Copy nothing but the lines from the one containing "Task: Click the" through the last line of the entries below, exactly as written and without pictures.

::: DATA SUPPLIED :::

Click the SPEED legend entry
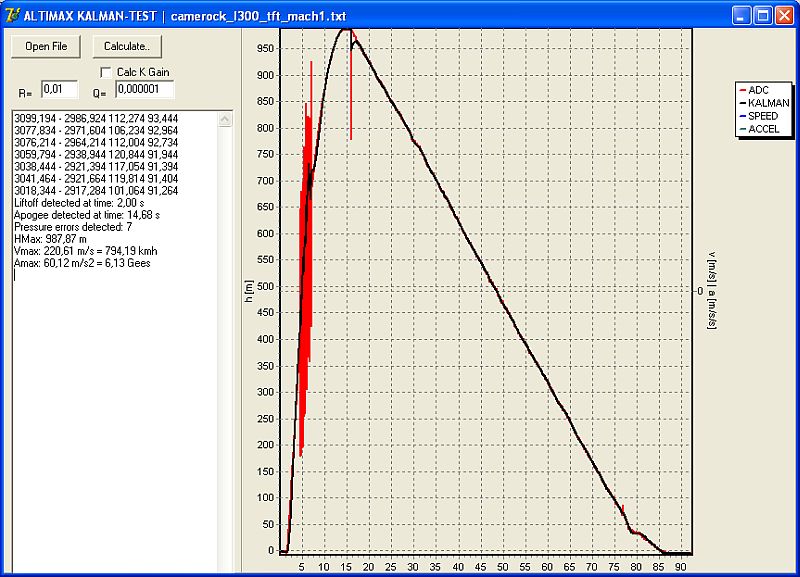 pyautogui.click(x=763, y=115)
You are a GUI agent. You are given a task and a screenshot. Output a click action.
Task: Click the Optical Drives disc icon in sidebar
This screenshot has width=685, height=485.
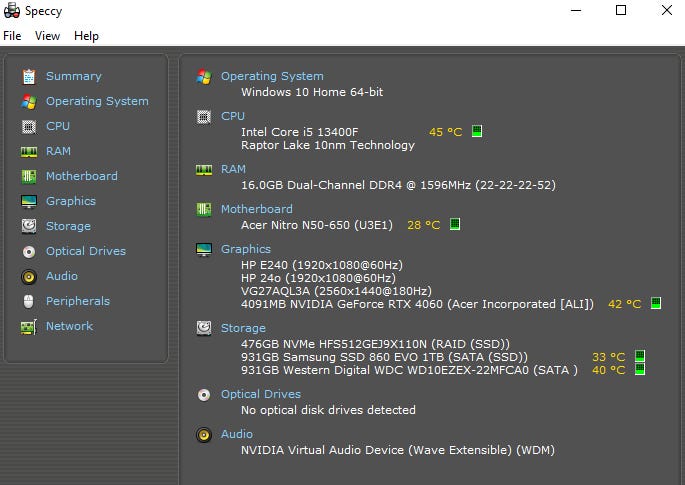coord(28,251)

:::

• ANSWER TO THIS PROBLEM:
Task: Click the Optical Drives disc icon in sidebar
This screenshot has width=685, height=485.
coord(28,251)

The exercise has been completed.